Die Auftritte sind entspannend. Wir müssen niemandem mehr etwas beweisen und es macht sogar noch Spaß, die alten Songs zu spielen. Die Besetzung ist die gleiche, mit der wir damals aufgehört hatten. Die Konzerte sind super angekommen und die Bedeutung für die Szene ist mir erst jetzt bewusst geworden. Ich glaube aber nicht, dass wir noch einmal ein Album machen werden.

Solar Fake ist ein rein elektronischen Projekt.

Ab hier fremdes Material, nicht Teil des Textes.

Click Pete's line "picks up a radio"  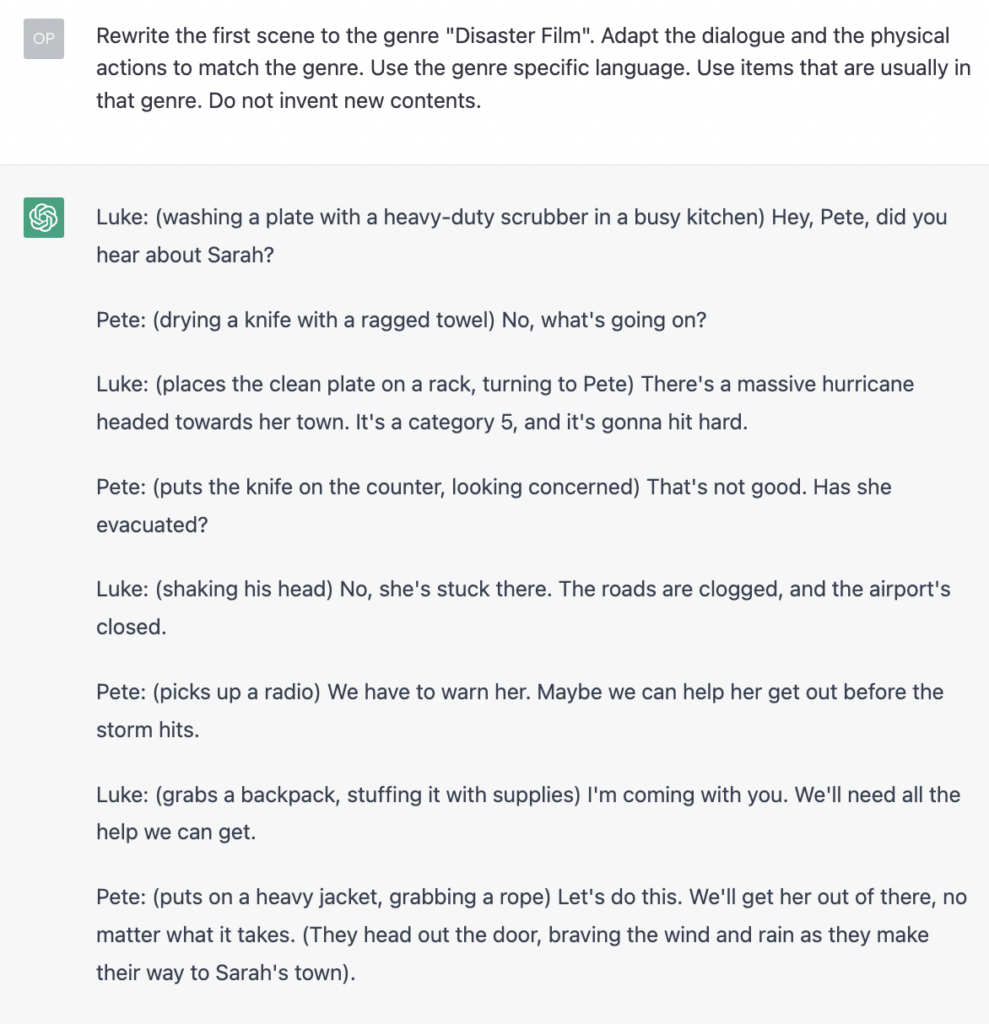[519, 711]
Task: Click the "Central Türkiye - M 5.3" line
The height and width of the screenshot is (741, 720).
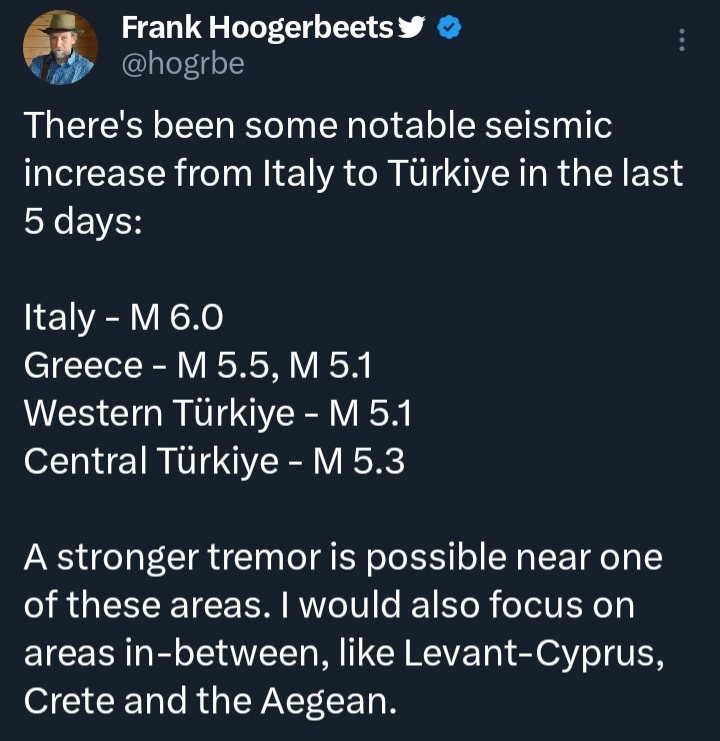Action: click(x=213, y=460)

Wie bist du neben der eigentlich rockigen Erfahrung gerade auf Elektronik, insbesondere auf Industrial gekommen?

SF: Ich mag elektronische Musik schon sehr lange. Unter anderen haben mich Deine Lakaien zur elektronischen Musik inspiriert. Hier habe ich erkannt,was für Kunst in der Elektronik steckt. Es war ein Herzenswunsch, ein rein elektronisches Projekt zu machen. Hier kann ich für alles ganz allein zuständig sein. Es macht mir unglaublich viel Spaß.
Auf der Bühne und auch im Projekt werde ich durch Frank unterstützt, wobei das Musikalische komplett bei mir liegt. Ich bin sehr zufrieden mit der Resonanz auf Solar Fake.

Du legst auch häufig in Clubs auf. Ist das ein Hobby von dir, und welche Musik bevorzugt du dabei?

SF: Im Leipziger Darkflower lege ich regelmäßig aller 3 Monate auf. Aber auch in anderen Clubs mache ich das hin und wieder. So war ich letztens in Thessaloniki. Das mache ich aus Spaß, wobei ich nur Sachen auflege, die mir gefallen und nicht zu szenefremd sind.

Herzlichen Dank, Sven,  dass du dir die Zeit für uns genommen hast – und alles Gute fürs neue Album, deine Projekte und die Tour!